■ RECORD SET:
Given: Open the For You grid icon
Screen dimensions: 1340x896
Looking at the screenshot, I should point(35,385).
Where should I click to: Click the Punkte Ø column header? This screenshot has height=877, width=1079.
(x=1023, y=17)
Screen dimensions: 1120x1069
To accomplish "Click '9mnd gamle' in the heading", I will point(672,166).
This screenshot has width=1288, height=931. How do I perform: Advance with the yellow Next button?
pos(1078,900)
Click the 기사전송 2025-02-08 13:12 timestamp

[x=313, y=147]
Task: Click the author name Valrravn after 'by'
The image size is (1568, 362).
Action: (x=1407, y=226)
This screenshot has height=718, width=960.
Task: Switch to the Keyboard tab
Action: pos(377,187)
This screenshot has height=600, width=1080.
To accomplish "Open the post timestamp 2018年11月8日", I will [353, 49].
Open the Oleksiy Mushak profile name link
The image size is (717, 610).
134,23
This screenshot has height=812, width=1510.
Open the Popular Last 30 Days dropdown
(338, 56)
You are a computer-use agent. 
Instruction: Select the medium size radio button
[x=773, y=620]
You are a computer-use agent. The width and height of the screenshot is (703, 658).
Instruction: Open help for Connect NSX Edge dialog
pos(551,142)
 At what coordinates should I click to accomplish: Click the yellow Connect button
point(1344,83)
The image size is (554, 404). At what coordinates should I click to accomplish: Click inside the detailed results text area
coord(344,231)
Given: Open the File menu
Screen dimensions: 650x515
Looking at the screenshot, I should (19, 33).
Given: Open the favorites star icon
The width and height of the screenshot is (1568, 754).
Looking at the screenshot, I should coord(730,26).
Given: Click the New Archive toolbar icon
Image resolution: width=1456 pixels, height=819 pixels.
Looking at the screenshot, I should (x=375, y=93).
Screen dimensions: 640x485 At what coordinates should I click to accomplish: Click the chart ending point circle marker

■ TASK OBJECTIVE: Lay out each line of the data above as a numbered list, leaving out any blank lines.

■ SOLUTION BELOW:
1. Given: Open the For You grid icon
2. Screen dimensions: 1340x896
3. Looking at the screenshot, I should point(35,385).
4. Where should I click to: Click the Punkte Ø column header? This screenshot has height=877, width=1079.
5. (x=1023, y=17)
6. Screen dimensions: 1120x1069
7. To accomplish "Click '9mnd gamle' in the heading", I will point(672,166).
8. This screenshot has width=1288, height=931. How do I perform: Advance with the yellow Next button?
9. pos(1078,900)
10. Click the 기사전송 2025-02-08 13:12 timestamp
11. [x=313, y=147]
12. Task: Click the author name Valrravn after 'by'
13. The image size is (1568, 362).
14. Action: (x=1407, y=226)
15. This screenshot has height=718, width=960.
16. Task: Switch to the Keyboard tab
17. Action: pos(377,187)
18. This screenshot has height=600, width=1080.
19. To accomplish "Open the post timestamp 2018年11月8日", I will [353, 49].
20. Open the Oleksiy Mushak profile name link
21. The image size is (717, 610).
22. 134,23
23. This screenshot has height=812, width=1510.
24. Open the Popular Last 30 Days dropdown
25. (338, 56)
26. You are a computer-use agent. 
27. Instruction: Select the medium size radio button
28. [x=773, y=620]
29. You are a computer-use agent. The width and height of the screenshot is (703, 658).
30. Instruction: Open help for Connect NSX Edge dialog
31. pos(551,142)
32.  At what coordinates should I click to accomplish: Click the yellow Connect button
33. point(1344,83)
34. The image size is (554, 404). At what coordinates should I click to accomplish: Click inside the detailed results text area
35. coord(344,231)
36. Given: Open the File menu
37. Screen dimensions: 650x515
38. Looking at the screenshot, I should (19, 33).
39. Given: Open the favorites star icon
40. The width and height of the screenshot is (1568, 754).
41. Looking at the screenshot, I should coord(730,26).
42. Given: Click the New Archive toolbar icon
43. Image resolution: width=1456 pixels, height=819 pixels.
44. Looking at the screenshot, I should (x=375, y=93).
45. Screen dimensions: 640x485 At what coordinates should I click to accomplish: Click the chart ending point circle marker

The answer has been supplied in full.